Work order. Once you have located the line containing "Dividends (311, 1869)" in the material below, return it exactly along with each line after it through the line containing "AMZN (355, 1326)".

----------

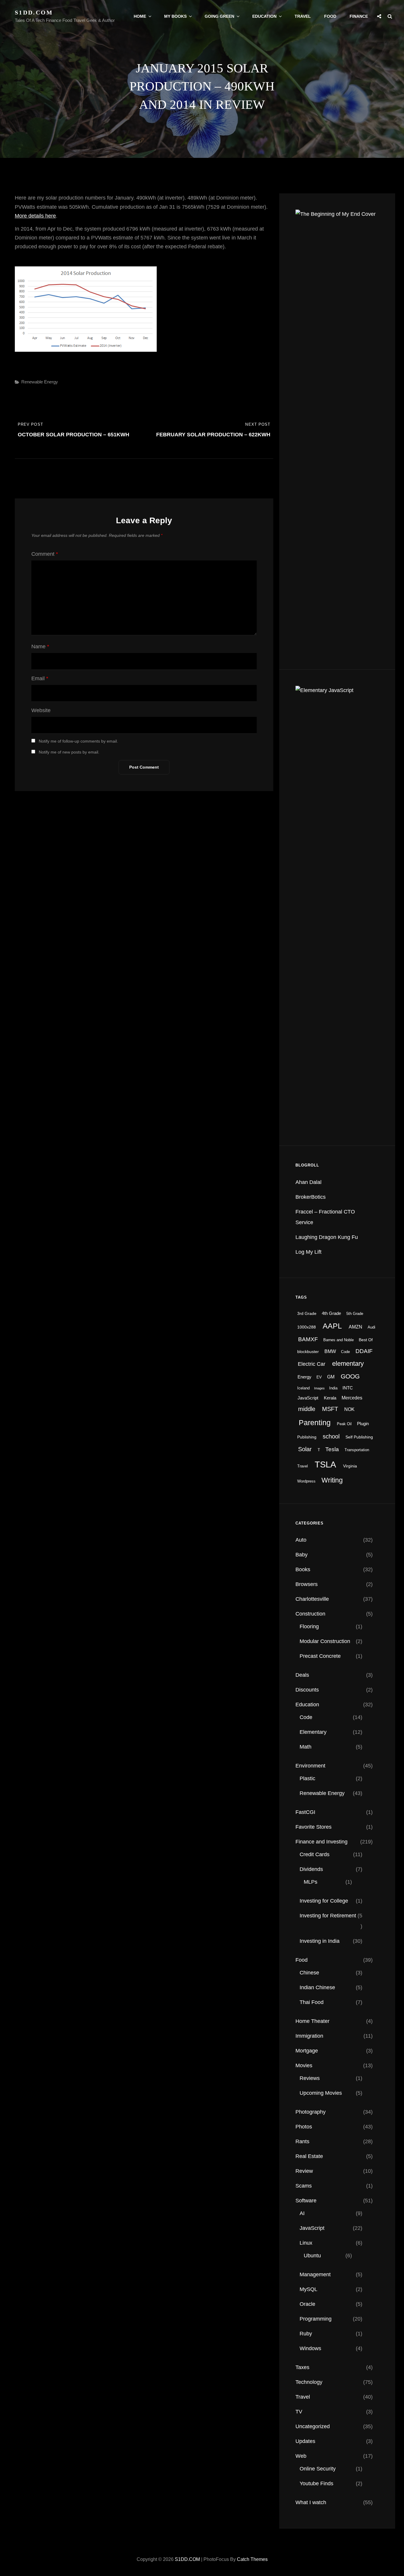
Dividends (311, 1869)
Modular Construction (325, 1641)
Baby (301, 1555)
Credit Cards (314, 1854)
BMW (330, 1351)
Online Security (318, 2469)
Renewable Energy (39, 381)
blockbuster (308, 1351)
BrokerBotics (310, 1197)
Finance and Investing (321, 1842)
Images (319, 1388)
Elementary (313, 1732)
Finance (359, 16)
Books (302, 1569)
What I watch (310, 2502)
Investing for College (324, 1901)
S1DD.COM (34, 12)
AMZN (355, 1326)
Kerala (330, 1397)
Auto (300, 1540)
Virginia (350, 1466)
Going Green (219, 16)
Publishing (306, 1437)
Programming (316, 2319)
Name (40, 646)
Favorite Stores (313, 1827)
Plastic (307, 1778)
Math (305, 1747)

----------

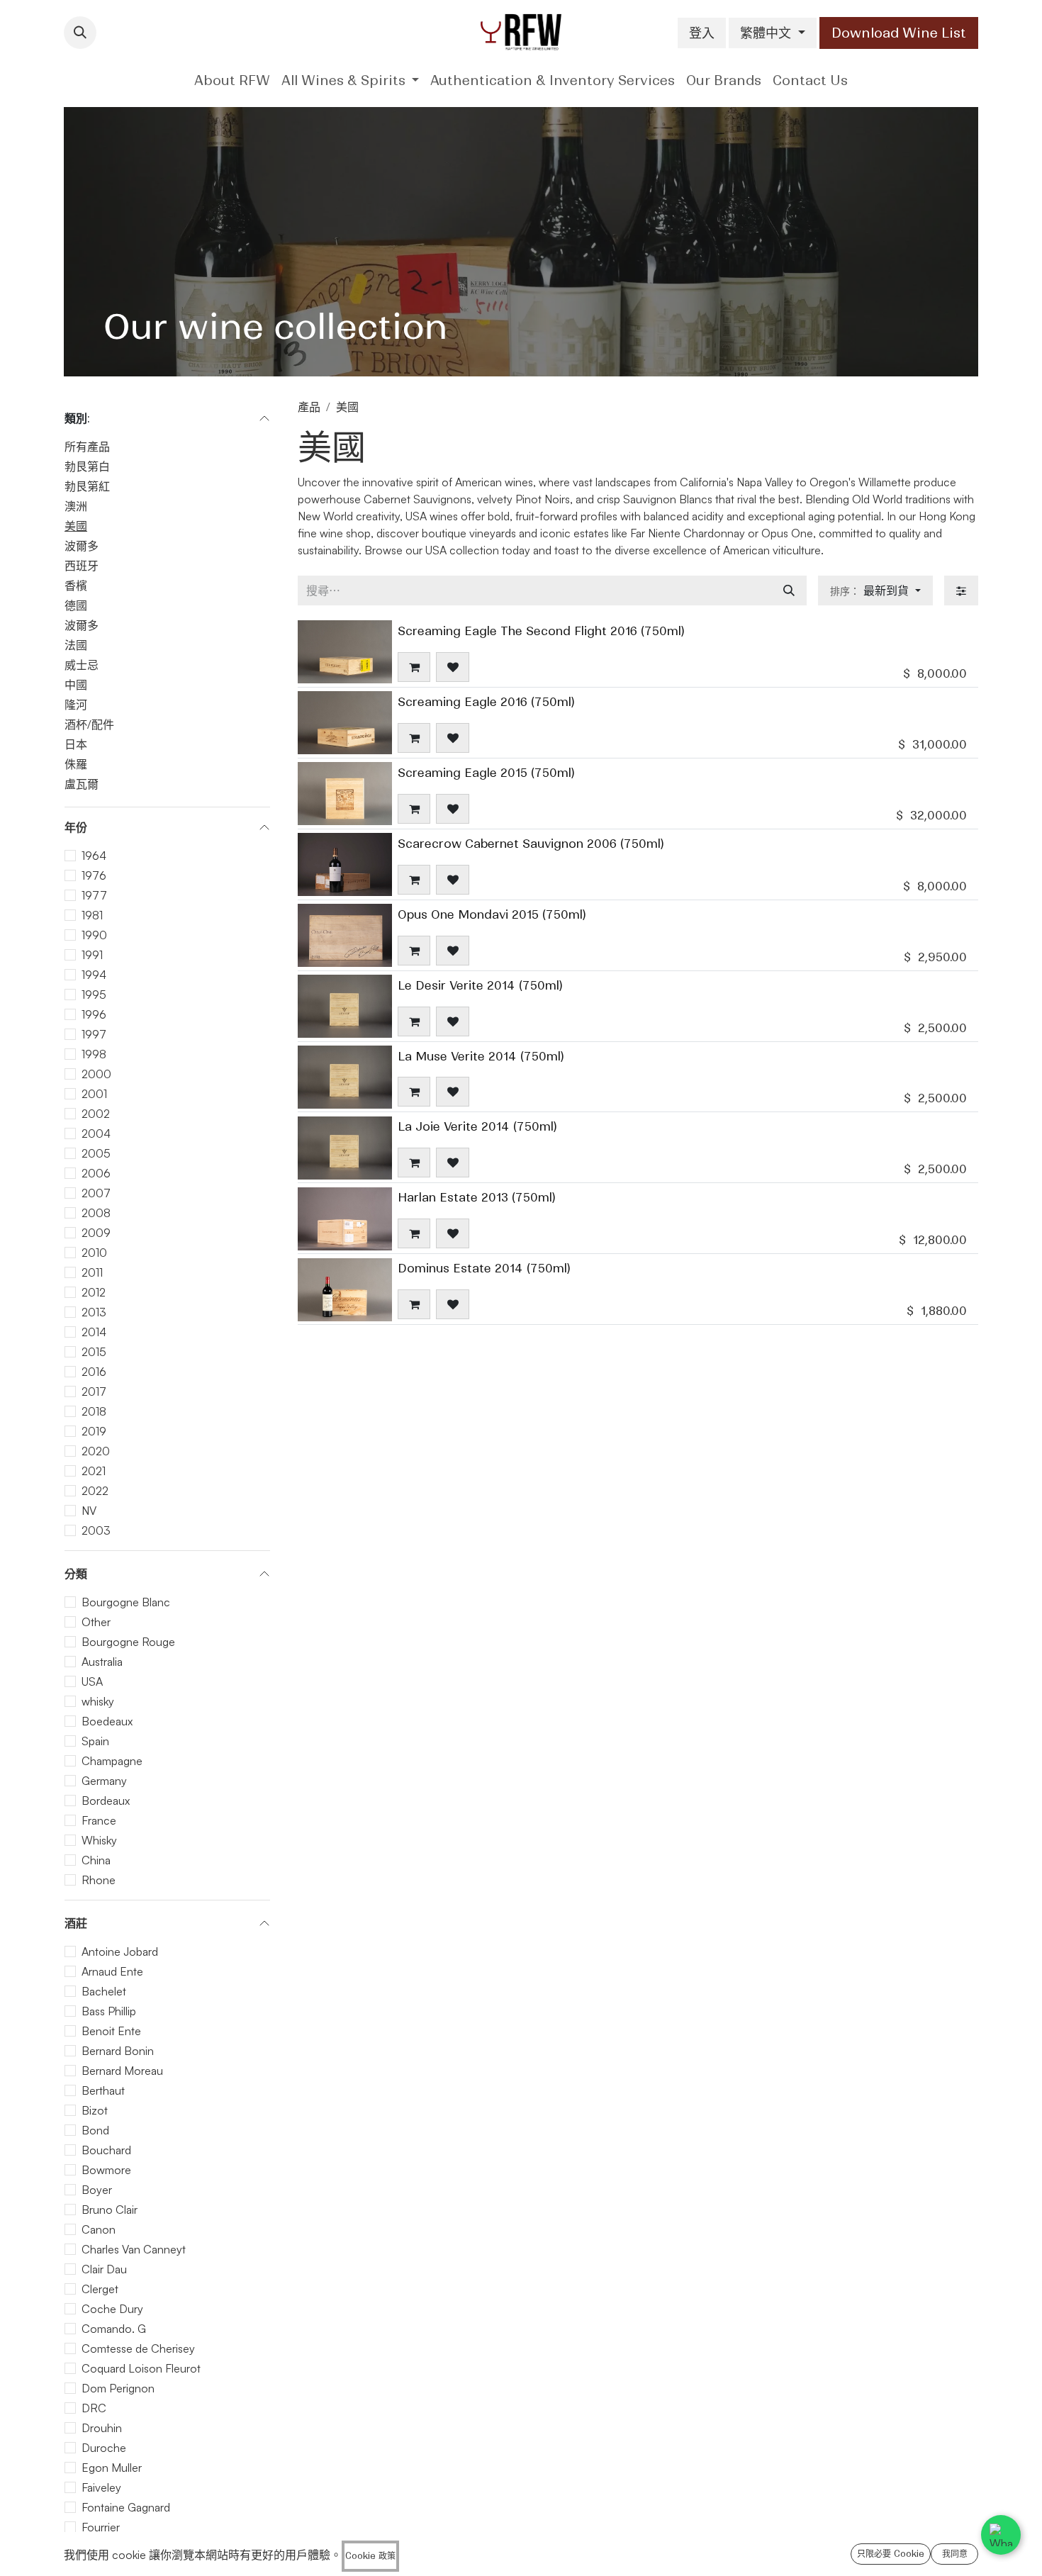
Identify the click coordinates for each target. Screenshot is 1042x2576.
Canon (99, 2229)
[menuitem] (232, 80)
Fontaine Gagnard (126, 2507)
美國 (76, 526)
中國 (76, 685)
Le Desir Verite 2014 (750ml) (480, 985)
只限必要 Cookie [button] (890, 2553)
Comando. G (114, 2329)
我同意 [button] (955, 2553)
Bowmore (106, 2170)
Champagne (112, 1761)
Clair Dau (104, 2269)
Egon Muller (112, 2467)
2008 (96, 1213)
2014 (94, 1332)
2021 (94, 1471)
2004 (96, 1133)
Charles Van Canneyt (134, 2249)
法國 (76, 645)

----------

Output for this task.
Dividends (311, 1869)
Modular Construction (325, 1641)
Baby (301, 1555)
Credit Cards (314, 1854)
BMW (330, 1351)
Online Security (318, 2469)
Renewable Energy (39, 381)
blockbuster (308, 1351)
BrokerBotics (310, 1197)
Finance and Investing (321, 1842)
Images (319, 1388)
Elementary (313, 1732)
Finance (359, 16)
Books (302, 1569)
What I watch (310, 2502)
Investing for College (324, 1901)
S1DD.COM (34, 12)
AMZN (355, 1326)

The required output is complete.